Sunday, February 06, 2005

Credit Card Arbitrage

I'm going to be engaging in credit-card arbitrage once more.

Chase has offered me zero-percent balance tranfer checks again, with a one-time usage fee of $50. It worked just fine last year, so I figure I should take the money where I can get it. I've passed up a couple of similar offers in the last few months, mostly because I didn't like something in the fine print. Policies at Chase haven't changed since last year — at least not as far as I can tell from digging up the previous offer's paperwork in my files.

I wrote a more detailed piece here, detailing some of the perils of such an undertaking, if anyone cares.

Should have the $8400+ tucked away in my ING account and earning interest by late this week.

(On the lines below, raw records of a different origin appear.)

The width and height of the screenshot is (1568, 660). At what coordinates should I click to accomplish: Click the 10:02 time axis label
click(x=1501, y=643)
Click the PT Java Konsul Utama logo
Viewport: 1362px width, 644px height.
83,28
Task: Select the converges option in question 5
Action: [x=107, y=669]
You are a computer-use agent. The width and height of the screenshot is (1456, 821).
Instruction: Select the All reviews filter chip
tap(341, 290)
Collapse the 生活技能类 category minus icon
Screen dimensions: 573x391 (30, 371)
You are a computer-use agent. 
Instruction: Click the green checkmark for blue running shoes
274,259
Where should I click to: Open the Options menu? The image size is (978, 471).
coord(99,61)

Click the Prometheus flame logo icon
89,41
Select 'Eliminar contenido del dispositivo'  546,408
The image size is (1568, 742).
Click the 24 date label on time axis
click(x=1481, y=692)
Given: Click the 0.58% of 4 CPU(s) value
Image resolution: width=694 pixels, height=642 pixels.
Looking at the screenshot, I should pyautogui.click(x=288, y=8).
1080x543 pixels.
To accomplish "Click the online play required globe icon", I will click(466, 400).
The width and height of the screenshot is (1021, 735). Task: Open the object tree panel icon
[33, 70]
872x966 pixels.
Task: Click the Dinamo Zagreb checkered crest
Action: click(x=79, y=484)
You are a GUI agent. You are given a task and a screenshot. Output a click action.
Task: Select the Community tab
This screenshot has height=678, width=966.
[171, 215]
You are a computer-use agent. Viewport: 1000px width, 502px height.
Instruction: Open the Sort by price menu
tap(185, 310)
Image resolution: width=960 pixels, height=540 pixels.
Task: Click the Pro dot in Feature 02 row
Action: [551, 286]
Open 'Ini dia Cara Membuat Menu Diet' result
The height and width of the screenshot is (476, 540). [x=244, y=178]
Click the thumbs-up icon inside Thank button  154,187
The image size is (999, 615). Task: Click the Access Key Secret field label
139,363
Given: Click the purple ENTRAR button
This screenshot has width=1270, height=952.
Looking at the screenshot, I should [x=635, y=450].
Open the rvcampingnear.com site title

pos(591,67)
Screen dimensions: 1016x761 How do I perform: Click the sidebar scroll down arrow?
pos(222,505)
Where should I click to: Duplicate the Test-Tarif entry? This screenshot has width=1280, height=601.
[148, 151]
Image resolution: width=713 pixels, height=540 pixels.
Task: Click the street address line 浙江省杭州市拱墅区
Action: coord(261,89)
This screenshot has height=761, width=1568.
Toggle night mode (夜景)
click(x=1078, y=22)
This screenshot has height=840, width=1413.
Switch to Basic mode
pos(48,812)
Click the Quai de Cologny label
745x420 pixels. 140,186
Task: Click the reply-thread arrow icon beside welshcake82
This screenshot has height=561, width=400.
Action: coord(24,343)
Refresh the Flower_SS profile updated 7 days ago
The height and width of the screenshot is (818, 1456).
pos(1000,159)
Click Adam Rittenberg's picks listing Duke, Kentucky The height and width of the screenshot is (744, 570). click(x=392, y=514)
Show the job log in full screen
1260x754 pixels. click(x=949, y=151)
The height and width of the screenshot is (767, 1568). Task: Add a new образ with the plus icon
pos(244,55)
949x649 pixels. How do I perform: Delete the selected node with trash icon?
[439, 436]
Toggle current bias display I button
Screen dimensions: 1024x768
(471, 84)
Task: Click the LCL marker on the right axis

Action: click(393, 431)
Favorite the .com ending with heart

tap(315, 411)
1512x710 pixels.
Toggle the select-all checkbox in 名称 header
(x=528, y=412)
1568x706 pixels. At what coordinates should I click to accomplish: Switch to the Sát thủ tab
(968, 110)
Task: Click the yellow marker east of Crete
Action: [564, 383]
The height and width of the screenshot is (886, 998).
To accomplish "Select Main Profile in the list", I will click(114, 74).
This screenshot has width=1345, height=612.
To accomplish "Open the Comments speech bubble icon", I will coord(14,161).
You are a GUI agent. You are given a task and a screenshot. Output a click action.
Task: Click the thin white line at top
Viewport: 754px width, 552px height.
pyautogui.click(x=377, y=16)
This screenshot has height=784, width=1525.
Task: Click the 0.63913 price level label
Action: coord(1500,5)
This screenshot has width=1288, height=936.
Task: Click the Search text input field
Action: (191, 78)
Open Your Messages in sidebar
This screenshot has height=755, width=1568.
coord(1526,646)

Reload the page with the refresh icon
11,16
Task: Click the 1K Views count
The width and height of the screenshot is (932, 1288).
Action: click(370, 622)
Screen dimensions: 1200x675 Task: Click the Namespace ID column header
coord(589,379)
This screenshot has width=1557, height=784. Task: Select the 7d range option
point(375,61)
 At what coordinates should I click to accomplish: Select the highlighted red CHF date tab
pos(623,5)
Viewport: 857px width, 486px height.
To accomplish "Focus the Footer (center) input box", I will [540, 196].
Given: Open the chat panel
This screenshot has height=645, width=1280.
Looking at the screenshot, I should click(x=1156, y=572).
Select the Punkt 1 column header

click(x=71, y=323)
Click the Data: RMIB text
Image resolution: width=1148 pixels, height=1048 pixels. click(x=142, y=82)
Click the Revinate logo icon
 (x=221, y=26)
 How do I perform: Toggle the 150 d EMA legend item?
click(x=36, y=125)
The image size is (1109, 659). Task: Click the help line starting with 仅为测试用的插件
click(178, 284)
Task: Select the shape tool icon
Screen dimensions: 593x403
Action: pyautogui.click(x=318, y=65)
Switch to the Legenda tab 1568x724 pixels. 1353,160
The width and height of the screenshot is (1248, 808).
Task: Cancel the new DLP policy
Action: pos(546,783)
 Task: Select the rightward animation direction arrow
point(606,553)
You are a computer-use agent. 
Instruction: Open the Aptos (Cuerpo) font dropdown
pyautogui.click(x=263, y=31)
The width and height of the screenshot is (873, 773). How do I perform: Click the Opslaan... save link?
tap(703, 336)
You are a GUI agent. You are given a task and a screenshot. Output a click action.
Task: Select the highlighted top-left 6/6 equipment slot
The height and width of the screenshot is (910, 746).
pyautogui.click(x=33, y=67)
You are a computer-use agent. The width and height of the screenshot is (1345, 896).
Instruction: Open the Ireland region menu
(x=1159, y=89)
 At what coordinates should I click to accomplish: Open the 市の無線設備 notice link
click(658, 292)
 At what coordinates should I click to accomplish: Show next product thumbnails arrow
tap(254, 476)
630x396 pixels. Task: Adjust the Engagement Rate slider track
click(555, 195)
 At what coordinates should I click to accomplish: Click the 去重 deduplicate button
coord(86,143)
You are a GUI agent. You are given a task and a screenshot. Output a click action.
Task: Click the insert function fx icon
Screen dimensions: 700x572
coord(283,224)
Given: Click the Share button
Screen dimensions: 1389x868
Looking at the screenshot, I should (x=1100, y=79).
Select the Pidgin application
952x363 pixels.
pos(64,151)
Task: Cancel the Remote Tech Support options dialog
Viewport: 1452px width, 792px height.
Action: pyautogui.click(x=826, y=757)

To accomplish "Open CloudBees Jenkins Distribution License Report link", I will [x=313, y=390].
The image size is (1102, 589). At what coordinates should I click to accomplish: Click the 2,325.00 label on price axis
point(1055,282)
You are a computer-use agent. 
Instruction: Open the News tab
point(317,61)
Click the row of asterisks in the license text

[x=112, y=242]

— Posted by Michael @ 5:03 PM








1 Comments:
 

Having been trained in the credit card shuffle madness in my twenties, I have also recently engaged in credit card arbitrage. To the tune of more than $20,000. And yes, Chase seems to be the way to get the credit into cash. They don't give very long 0% offers, but many others will gladly xfer the amount (no xfer fee) to a long 0% offer where you can then live like a fat cat. Obviously, read the fine print and never miss a payment or it'll all be for naught.

My question to readers is this: Why in the world do credit card companies do this? Do that many people really take the money and spend it and go deep into debt to offset people like myself who just put it away in a savings account. BTW: There are online savings accounts with up to 3.75 APR now.